Um dos aspectos apontados por epidemiologistas é o trânsito da grande comunidade equatoriana que vive na Espanha -uma das maiores entre imigrantes latino-americanos no país europeu.
Em época de férias de fim de ano, muitos deles retornam ao Equador, o que pode ter ajudado a trazer o vírus. Embora não haja comprovação de que essa foi uma das razões para o tamanho da pandemia no país, o número de voos vindos da Espanha foi reduzido.
"Outro fator que não pode ser deixado de lado é o fato de que Guayaquil, onde está a maioria dos infectados, é uma cidade que não obedece regras de quarentena por suas particularidades culturais e históricas", explica Pachano.

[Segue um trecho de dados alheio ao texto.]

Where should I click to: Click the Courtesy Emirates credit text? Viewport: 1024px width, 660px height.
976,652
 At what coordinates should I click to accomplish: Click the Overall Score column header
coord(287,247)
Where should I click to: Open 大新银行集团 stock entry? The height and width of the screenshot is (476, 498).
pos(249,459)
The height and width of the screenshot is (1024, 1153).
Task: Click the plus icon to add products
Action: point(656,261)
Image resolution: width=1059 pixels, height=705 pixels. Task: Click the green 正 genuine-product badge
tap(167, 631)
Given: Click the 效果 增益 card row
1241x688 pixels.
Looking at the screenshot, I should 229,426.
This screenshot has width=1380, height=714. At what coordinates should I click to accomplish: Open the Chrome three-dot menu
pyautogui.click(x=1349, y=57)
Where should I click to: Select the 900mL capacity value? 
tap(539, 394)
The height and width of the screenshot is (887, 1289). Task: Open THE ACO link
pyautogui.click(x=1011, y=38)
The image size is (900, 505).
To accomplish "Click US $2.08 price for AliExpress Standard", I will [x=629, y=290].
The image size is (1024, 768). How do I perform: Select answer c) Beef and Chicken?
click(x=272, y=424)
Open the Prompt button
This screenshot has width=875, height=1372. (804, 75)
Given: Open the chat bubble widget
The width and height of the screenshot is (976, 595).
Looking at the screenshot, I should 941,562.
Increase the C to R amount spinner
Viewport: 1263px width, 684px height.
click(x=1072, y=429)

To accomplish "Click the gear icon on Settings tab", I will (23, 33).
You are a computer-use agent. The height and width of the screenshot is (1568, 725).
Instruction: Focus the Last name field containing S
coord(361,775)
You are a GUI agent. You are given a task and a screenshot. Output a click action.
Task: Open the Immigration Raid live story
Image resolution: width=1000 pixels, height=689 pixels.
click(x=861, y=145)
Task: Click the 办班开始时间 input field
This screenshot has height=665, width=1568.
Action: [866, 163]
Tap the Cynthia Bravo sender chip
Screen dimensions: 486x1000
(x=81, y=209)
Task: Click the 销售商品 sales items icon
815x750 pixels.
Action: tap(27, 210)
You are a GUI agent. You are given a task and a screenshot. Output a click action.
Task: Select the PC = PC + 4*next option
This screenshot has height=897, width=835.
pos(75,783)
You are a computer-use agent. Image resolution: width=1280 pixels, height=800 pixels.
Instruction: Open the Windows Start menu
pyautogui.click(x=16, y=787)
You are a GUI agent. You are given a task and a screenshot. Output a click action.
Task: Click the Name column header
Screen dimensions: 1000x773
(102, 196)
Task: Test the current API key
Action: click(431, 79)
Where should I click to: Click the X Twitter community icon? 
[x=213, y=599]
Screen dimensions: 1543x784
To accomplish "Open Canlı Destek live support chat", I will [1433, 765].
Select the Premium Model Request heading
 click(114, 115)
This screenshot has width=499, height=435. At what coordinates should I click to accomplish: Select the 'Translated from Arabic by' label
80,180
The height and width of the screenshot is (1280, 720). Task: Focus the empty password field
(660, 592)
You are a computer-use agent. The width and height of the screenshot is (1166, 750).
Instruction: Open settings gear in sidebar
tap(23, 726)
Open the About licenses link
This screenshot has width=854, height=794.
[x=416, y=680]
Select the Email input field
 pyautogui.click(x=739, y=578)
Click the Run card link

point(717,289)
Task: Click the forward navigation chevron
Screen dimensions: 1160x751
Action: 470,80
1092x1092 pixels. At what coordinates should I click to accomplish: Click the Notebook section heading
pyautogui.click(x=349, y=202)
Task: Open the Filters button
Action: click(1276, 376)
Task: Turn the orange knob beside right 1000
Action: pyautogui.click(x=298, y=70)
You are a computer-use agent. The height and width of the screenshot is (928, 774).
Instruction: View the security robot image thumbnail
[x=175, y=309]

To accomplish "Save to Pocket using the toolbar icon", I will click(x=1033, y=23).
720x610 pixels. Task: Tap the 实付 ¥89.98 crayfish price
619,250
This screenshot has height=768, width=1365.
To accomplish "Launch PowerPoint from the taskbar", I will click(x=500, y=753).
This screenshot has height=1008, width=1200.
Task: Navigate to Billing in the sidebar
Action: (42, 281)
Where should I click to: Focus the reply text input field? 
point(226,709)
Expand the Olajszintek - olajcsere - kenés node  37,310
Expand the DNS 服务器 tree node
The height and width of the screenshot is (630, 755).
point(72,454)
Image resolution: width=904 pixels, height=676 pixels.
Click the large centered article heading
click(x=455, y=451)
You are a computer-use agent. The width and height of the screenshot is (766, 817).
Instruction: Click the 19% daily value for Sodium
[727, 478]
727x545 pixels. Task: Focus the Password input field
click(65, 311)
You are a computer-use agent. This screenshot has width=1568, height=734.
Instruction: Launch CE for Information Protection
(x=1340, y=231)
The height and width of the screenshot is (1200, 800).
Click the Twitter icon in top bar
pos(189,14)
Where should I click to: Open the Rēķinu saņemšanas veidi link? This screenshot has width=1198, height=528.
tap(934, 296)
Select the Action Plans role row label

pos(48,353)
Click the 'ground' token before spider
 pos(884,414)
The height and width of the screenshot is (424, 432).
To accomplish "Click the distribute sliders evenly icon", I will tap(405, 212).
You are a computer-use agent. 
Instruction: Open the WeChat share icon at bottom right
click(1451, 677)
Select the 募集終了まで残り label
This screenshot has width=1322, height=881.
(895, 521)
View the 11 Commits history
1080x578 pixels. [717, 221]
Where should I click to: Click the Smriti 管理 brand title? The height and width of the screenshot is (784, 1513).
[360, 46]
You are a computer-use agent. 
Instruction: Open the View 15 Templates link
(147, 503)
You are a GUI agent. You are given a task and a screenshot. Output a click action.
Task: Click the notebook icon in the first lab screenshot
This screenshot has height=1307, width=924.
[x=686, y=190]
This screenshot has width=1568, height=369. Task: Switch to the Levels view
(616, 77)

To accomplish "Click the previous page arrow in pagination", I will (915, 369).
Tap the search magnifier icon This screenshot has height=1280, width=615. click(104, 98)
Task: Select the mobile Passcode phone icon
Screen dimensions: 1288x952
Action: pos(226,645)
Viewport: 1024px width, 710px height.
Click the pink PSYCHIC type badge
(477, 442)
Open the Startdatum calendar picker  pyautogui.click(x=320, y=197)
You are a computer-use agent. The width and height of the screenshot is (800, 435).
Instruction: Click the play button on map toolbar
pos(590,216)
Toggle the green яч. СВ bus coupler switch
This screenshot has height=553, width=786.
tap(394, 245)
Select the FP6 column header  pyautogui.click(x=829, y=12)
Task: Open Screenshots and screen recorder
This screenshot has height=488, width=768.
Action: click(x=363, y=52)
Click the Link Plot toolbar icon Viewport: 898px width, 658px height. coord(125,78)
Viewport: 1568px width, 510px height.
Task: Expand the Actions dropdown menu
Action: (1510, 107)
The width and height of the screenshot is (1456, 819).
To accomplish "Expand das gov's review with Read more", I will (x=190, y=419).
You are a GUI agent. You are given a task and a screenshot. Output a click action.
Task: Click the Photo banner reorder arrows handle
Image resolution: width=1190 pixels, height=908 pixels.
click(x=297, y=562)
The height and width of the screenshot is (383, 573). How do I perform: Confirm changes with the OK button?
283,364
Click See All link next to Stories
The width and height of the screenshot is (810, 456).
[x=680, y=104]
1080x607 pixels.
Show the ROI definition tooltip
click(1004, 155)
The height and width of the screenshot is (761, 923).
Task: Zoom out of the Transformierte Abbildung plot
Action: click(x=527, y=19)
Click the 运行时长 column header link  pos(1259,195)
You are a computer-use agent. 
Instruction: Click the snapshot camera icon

Essas peculiaridades seriam, por exemplo, o clima. Se Quito é alta e fria, Guayaquil é costeira e muito quente.
"É difícil que a costa respeite um toque de recolher e a necessidade de ficar isolada em casa. As moradias dos mais pobres são pequenas e ali se acumulam famílias numerosas. Faz muito calor, as pessoas saem. Além disso, há o fator trabalho -as pessoas têm menos empregos formais do que em Quito, e por isso desobedecem a quarentena para trabalhar", diz Pallares.
No Equador, a fatia de informais corresponde a 46% do mercado de trabalho. "Moreno tem falhado nas medidas de proteção a esse setor da população. É preciso distribuir mais bônus e pensões e fazer mais campanhas de conscientização. O modelo de ajuda que a Argentina está implementando, por exemplo, aqui ainda não há", afirma Pachano.
Os números confirmam as disparidades entre as regiões. Enquanto em Quito há apenas 188 infectados, em Guayaquil há 1.200. O restante está na região amazônica, onde o maior problema, por sua vez, é o alcance e a qualidade do sistema de saúde.
"Tudo aponta para que, no dia seguinte a essa pandemia, tenhamos um país com muito mais problemas do que antes. Mais recessão, mais encolhimento do PIB, menos possibilidade de cumprir as metas com o FMI e um provável retorno da tensão social entre indígenas e governo", afirma Pallares.
"Ou seja, teremos uma economia muito complicada e um cenário eleitoral totalmente aberto."